Moreover, Basel III has introduced a new liquidity coverage ratio, which mandates banks to hold sufficient high-quality liquid assets to cover their expected cash outflows over a 30-day period of stress. This measure is aimed at ensuring banks have sufficient liquidity to meet their obligations during financial turmoil.
Similarly, the Saudi Arabian Monetary Authority has taken several measures to bolster the financial system’s resilience, including enhancing supervisory frameworks and regulatory requirements, as well as implementing a deposit insurance scheme to safeguard depositors in the event of bank failure.

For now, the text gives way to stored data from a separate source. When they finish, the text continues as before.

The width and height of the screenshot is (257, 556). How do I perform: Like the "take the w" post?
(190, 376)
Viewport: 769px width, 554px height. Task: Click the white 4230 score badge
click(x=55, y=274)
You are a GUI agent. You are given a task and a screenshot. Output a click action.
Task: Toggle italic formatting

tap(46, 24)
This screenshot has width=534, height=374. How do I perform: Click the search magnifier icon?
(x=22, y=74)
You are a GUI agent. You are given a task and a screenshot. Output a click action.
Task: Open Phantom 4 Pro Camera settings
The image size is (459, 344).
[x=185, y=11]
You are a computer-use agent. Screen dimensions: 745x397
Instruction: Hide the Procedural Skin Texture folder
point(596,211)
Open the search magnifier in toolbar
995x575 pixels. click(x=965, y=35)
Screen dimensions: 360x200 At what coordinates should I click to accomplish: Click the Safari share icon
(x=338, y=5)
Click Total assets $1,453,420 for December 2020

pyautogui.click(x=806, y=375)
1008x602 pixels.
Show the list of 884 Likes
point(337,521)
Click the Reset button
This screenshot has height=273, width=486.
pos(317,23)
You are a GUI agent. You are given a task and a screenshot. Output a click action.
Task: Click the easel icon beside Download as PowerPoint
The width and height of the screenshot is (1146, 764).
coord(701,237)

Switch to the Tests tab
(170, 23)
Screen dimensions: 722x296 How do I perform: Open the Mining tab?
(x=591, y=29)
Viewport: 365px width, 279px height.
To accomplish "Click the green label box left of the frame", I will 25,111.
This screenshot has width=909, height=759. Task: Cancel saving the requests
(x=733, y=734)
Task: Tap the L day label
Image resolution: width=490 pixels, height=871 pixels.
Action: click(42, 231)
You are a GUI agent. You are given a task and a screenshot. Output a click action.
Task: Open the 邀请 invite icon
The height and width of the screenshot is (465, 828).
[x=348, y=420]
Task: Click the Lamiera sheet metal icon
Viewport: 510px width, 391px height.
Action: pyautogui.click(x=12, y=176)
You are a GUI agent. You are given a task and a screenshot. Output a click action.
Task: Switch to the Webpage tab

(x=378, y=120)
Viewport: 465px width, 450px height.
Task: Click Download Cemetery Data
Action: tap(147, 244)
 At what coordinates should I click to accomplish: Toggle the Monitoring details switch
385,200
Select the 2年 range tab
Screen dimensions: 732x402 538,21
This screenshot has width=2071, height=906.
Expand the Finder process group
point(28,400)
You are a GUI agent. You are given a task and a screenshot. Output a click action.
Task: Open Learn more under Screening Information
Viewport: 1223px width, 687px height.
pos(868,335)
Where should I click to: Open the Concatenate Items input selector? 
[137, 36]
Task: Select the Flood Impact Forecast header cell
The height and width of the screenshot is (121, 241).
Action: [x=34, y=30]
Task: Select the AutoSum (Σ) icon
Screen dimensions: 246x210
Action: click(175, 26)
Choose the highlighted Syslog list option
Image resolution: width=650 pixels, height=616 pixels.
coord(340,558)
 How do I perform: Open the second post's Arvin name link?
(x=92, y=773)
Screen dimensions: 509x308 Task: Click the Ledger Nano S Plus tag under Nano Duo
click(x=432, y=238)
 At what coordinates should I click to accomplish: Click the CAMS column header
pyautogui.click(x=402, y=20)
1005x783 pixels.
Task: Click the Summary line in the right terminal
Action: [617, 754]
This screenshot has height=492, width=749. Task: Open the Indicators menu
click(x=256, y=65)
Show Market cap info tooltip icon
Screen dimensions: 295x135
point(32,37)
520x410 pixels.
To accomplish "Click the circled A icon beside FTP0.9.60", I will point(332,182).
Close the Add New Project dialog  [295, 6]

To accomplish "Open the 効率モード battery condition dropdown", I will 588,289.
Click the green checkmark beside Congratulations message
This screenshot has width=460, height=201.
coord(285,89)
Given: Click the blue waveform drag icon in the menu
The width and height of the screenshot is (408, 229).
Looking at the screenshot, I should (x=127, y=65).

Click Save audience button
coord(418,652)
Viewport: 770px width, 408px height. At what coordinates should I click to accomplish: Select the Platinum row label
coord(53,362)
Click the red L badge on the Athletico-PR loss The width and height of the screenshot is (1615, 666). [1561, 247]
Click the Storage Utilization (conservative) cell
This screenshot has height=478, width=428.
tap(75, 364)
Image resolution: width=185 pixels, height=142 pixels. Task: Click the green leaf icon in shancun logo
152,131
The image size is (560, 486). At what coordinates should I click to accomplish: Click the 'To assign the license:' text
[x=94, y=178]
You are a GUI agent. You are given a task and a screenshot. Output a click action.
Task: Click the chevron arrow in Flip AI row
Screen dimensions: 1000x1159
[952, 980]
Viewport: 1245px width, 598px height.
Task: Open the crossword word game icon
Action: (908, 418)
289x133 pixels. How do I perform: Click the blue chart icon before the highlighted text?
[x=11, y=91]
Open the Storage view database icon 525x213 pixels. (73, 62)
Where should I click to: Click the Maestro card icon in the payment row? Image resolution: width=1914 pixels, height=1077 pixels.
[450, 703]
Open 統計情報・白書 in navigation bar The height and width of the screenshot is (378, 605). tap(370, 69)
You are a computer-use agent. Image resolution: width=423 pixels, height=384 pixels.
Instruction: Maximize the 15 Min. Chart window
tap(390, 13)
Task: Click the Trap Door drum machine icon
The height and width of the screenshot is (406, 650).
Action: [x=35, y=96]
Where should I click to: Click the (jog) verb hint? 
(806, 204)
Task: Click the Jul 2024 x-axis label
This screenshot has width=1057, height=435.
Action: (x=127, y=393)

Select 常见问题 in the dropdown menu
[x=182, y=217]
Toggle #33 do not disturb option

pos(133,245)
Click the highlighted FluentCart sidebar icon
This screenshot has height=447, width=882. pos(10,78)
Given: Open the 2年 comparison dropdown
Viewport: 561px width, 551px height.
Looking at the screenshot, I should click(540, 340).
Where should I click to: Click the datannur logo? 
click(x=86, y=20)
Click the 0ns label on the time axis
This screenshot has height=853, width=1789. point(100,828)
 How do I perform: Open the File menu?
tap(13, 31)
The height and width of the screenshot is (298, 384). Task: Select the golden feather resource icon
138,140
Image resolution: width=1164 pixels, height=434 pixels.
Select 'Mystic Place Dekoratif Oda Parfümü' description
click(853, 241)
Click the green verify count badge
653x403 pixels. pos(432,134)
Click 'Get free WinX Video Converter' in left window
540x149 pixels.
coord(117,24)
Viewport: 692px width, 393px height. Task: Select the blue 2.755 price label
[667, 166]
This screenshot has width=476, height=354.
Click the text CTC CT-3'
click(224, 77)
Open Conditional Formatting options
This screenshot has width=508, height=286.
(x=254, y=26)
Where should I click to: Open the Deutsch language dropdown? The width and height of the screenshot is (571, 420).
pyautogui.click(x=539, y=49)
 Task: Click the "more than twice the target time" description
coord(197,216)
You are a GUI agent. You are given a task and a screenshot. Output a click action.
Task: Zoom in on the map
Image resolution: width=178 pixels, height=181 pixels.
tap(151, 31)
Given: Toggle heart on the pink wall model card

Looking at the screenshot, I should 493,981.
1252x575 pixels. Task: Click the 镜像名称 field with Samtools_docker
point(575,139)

The Saudi Arabian Monetary Authority is the central bank of Saudi Arabia and holds several responsibilities, including implementing monetary policy, regulating the financial sector, and maintaining the stability of the national currency, the Saudi riyal. SAMA oversees and regulates the banking and insurance sectors, manages foreign exchange reserves, and promotes financial inclusion and infrastructure development.
As a regulator, SAMA enforces regulatory standards, such as capital and liquidity requirements, corporate governance standards, and anti-money laundering and counter-terrorist financing regulations, for banks and other financial institutions operating in Saudi Arabia. It also supervises the implementation of payment and settlement systems in the country and has established a deposit insurance scheme to safeguard depositors in case of bank failure, ensuring a safety net for consumers and businesses.
Governments and central banks in the region are proactively strengthening the regulatory framework to ensure the stability of the financial system. However, regulators need to remain vigilant and adapt their frameworks to address emerging risks and maintain financial stability as financial systems and market conditions continue to evolve.